• What you should do: In the records below, find the line with "[Share on Twitter] (47, 534)", then copy each line exactly until you have copied the line with "Contatti (46, 2281)". Leave any picture out.

• Given records:
Start of Block
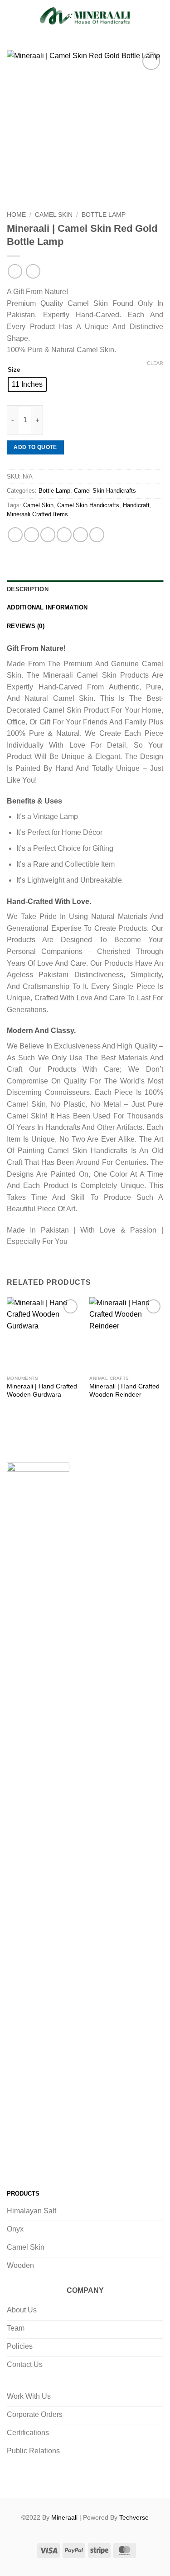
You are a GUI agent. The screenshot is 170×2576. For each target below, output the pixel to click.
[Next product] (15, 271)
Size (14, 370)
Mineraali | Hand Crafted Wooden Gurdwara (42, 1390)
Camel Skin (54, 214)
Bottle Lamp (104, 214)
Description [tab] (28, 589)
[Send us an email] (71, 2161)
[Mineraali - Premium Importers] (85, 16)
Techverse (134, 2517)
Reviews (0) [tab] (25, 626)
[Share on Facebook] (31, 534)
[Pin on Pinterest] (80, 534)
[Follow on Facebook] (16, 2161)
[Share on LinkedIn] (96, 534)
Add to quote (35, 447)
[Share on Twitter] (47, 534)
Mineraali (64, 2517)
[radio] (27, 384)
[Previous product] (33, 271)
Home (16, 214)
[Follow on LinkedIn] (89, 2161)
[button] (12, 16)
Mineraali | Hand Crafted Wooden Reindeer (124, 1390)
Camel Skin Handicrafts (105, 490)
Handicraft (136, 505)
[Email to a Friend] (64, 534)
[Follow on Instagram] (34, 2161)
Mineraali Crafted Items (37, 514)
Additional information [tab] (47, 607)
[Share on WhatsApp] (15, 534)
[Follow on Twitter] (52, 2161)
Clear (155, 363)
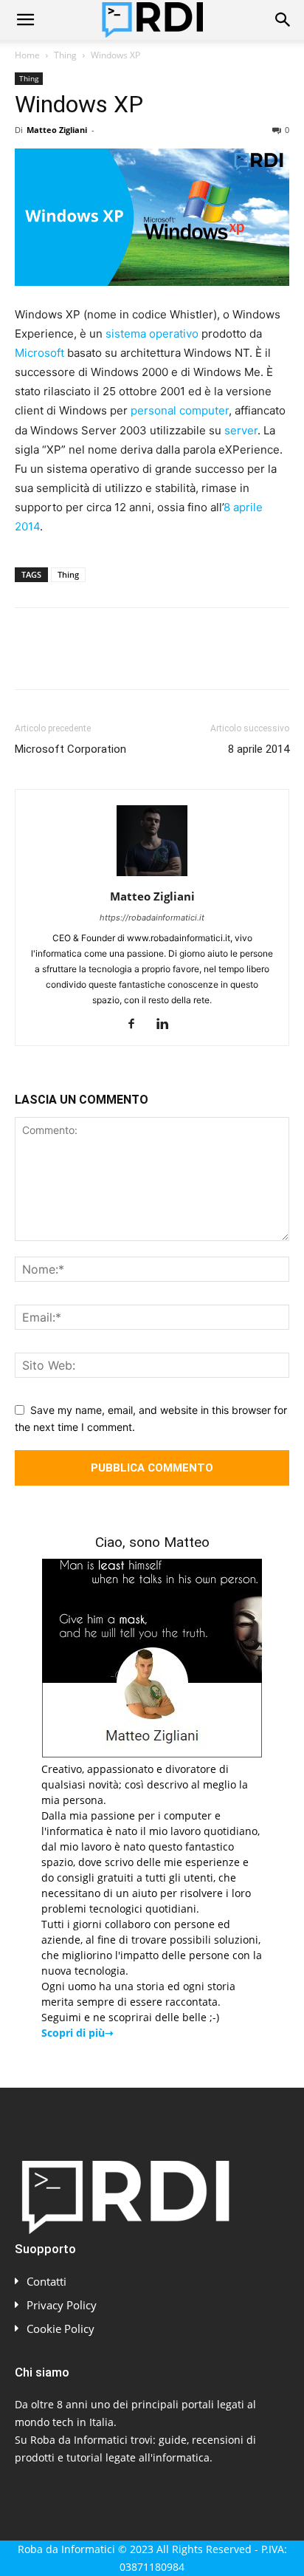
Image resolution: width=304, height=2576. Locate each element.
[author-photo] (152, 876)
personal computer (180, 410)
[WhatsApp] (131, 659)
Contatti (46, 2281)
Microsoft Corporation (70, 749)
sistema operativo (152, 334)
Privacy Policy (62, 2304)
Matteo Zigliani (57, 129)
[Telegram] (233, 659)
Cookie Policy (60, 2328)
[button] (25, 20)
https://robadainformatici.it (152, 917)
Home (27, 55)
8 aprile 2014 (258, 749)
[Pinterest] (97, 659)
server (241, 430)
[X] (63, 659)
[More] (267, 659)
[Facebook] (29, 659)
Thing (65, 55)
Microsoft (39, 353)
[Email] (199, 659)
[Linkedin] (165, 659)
End of Block
Start of Block
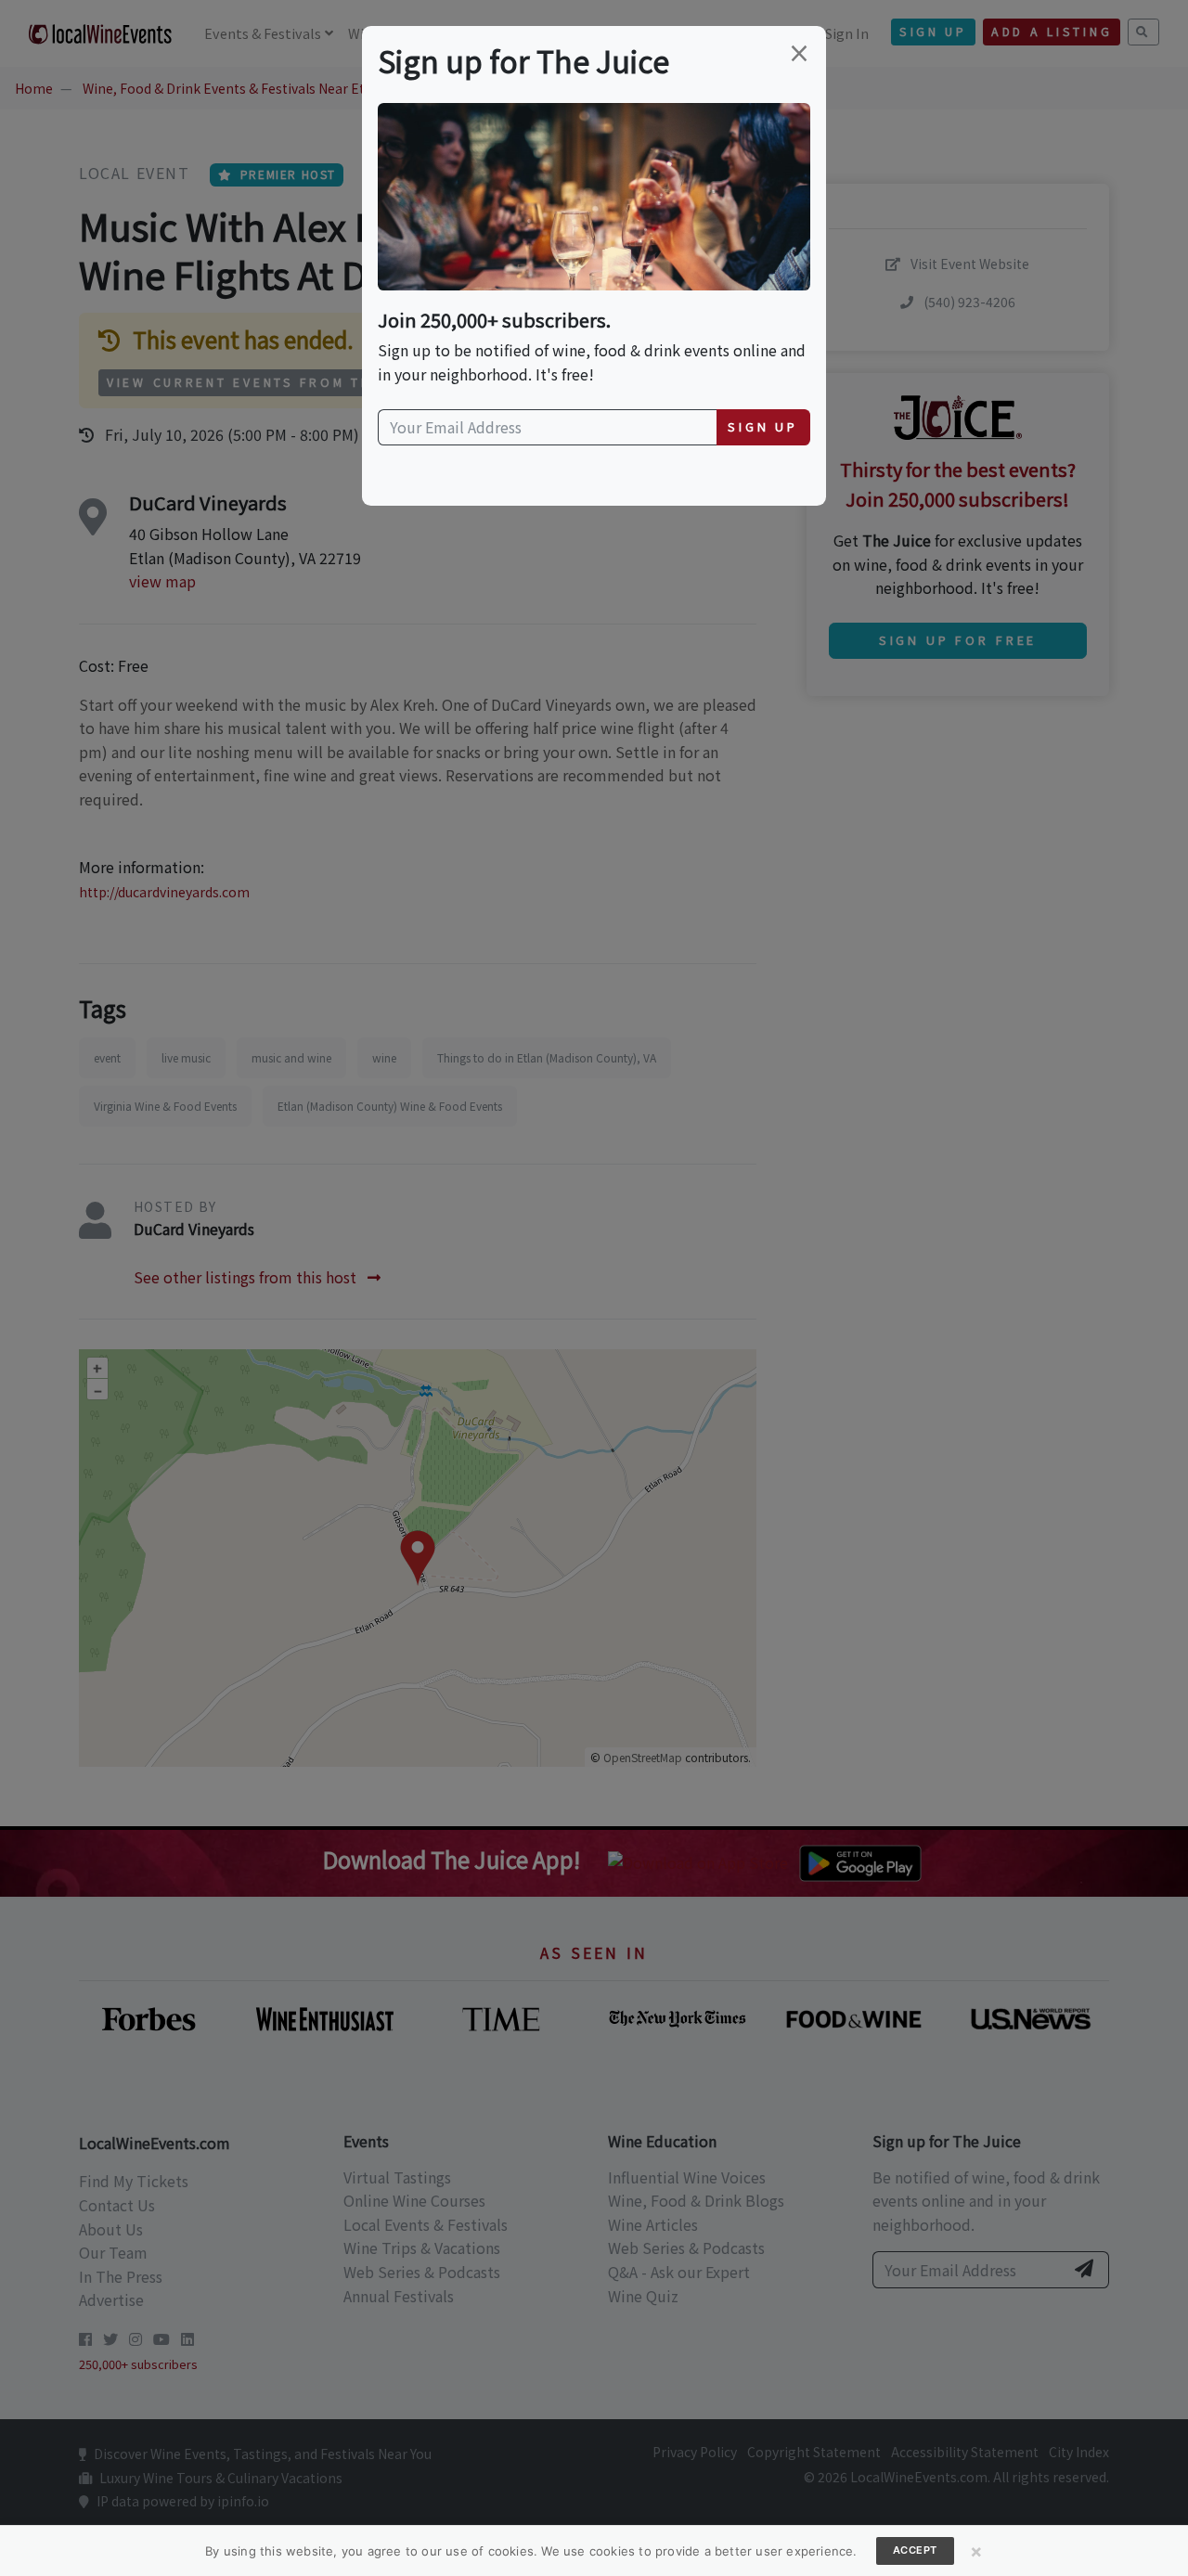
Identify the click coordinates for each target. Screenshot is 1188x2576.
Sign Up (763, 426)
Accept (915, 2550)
End of Block
• Response area:
[Share on Twitter] (47, 534)
Mineraali (64, 2517)
[radio] (27, 384)
[Previous product] (33, 271)
Home (16, 214)
[Follow on LinkedIn] (89, 2161)
[button] (12, 16)
Mineraali | Hand Crafted Wooden Reindeer (124, 1390)
Camel Skin Handicrafts (105, 490)
Handicraft (136, 505)
[Email to a Friend] (64, 534)
[Follow on Instagram] (34, 2161)
Mineraali Crafted Items (37, 514)
Additional information [tab] (47, 607)
[Share on WhatsApp] (15, 534)
[Follow on Twitter] (52, 2161)
Clear (155, 363)
Image resolution: width=304, height=2576. Locate each element.
[author-photo] (152, 876)
personal computer (180, 410)
[WhatsApp] (131, 659)
Contatti (46, 2281)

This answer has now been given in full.